I get it. In my tiny hand example above I left the final id in the input, but in reality we remove it since we're not trying to predict from it and we have nothing to check it against. So I should have done this:

```
ids to train on: 3  4  1  5  6  2  7
mask:            0  0  0  0  0  1  1

inputs:          3  4  1  5  6  2
targets:        -1 -1 -1 -1  2  7 
```

So this seems different from mid training and base training in 2 ways:

- We ignore the loss on certain predictions (e.g. user tokens, python output)

- Each row of the batch is a complete conversation (doc). For example, if we have a batch of size 3 corresponding to 3 conversations, and the first is 4 tokens, the second is 5 tokens, and the third is 6 tokens, we'll get inputs like this (one less token for reason explained above):

```
T T T X X
T T T T X 
T T T T T 
```

Where T is a token from the conversation and X is whatever we pad with. We're willing to waste 3 tokens of processing.

But in mid training and base training, we just pack them all in and would move on to the next conversation (doc):

```
T T T T T T
T T T T T T
T T T T T T
```

In mid training, the batch size and sequence length is specified ahead of time and consistent. In SFT training, each batch will be the width of the longest conversation (doc). (How is the batch size picked? Not sure, maybe will see that later. Also, do we do anything to group conversations of similar lengths?)
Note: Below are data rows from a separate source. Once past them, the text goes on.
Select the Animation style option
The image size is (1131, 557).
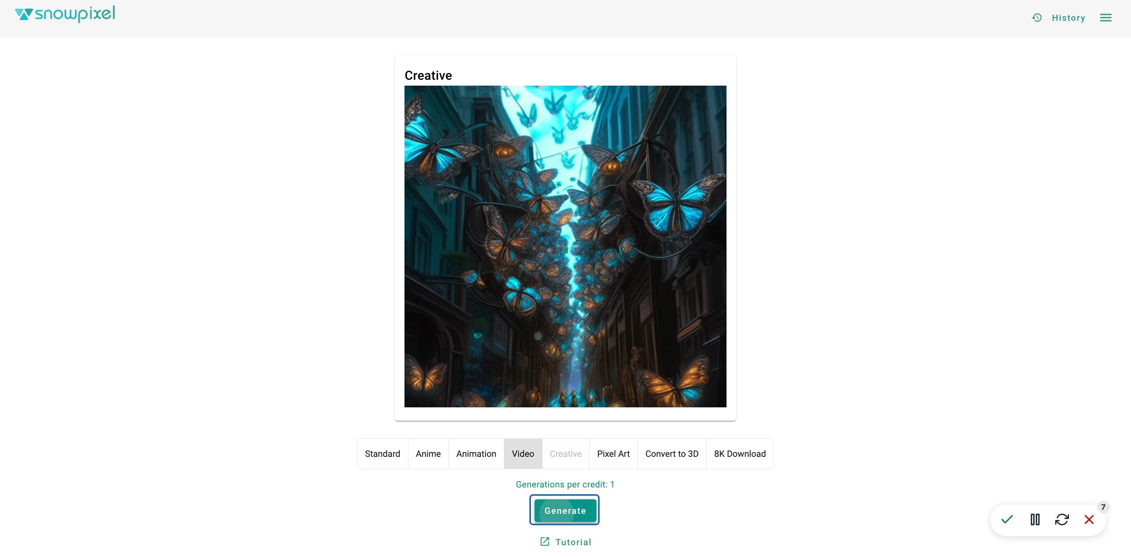pos(476,453)
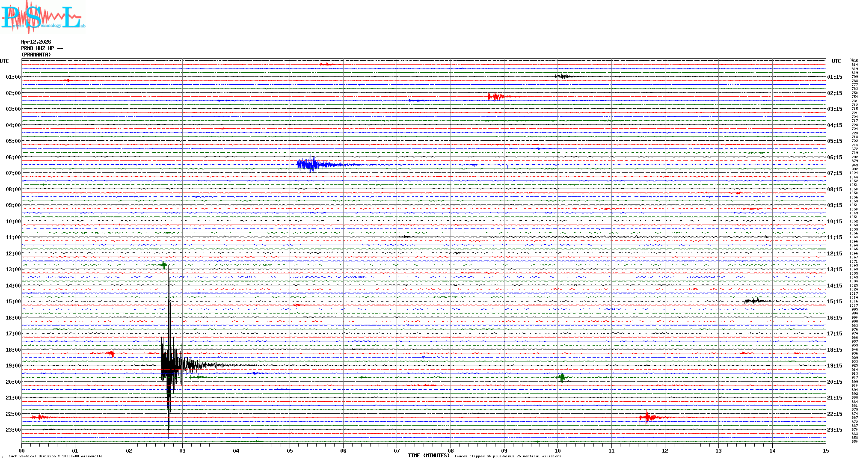Viewport: 860px width, 462px height.
Task: Click the Traces clipped footnote text
Action: click(x=507, y=456)
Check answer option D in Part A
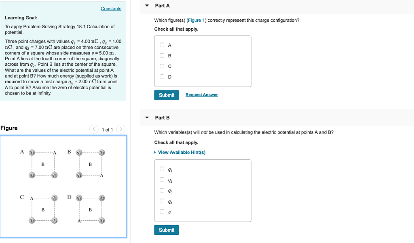 point(161,77)
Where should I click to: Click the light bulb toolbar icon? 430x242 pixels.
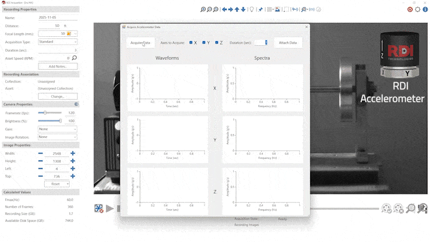click(252, 9)
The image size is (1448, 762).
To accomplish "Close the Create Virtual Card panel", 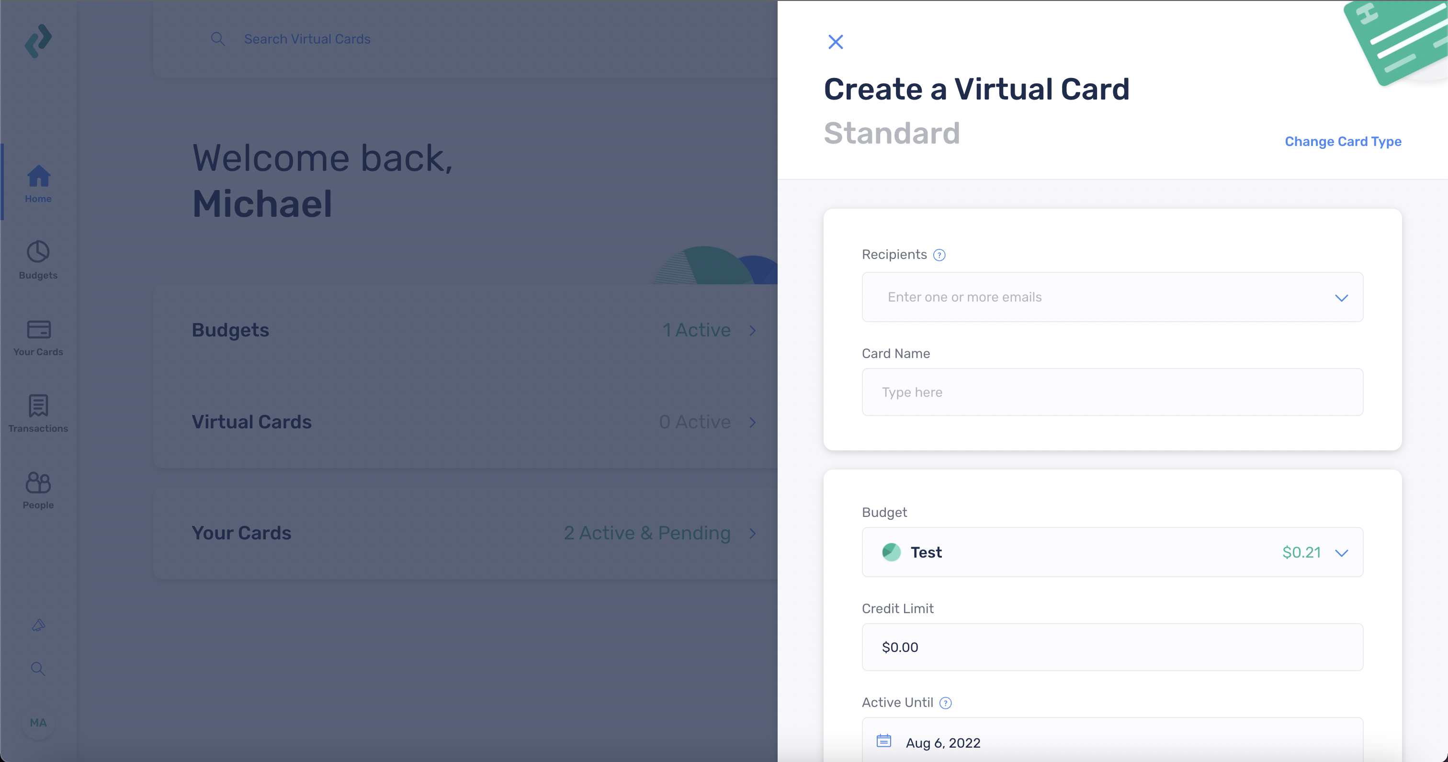I will (x=835, y=42).

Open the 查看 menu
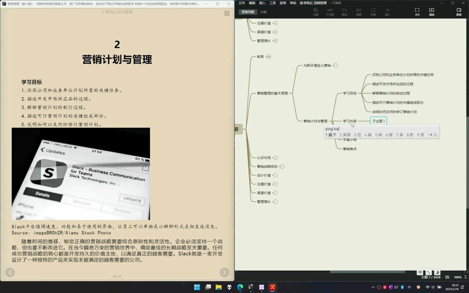coord(283,3)
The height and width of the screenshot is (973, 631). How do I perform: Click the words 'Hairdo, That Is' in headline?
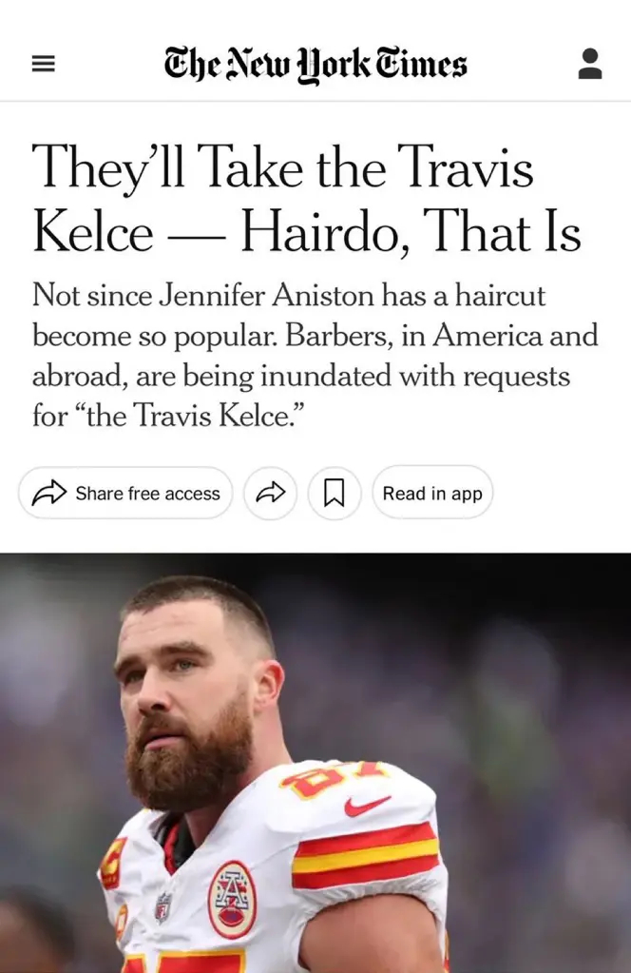pos(411,232)
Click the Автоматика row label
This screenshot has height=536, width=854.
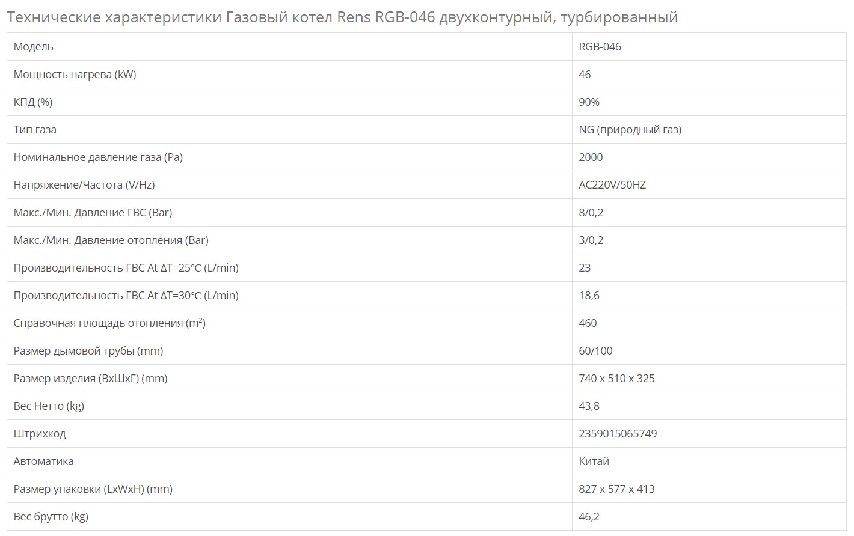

Why does it work this way? This gets back to the question I had in `challenge-09-understand-model-input/understand-model-input.ipynb` where I was surprised we **didn't** line up by "something" at the start of each row and instead just packed the tokens in without regard to document boundary.

Maybe it just doesn't matter when we're learning more basic stuff and we don't want to waste any processing power. But now that we're fine-tuning, we need the model to see full conversations that include all of the user_start, user_end, assistant_start, assistant_end, etc. tokens. We don't want to cut any conversations off in the middle, and we don't want to train on conversations that start in the middle. Maybe (even less sure) it's also helpful to have the beginning with bos placed exactly at the start of the sequence for the positional embedding stuff to work a little better???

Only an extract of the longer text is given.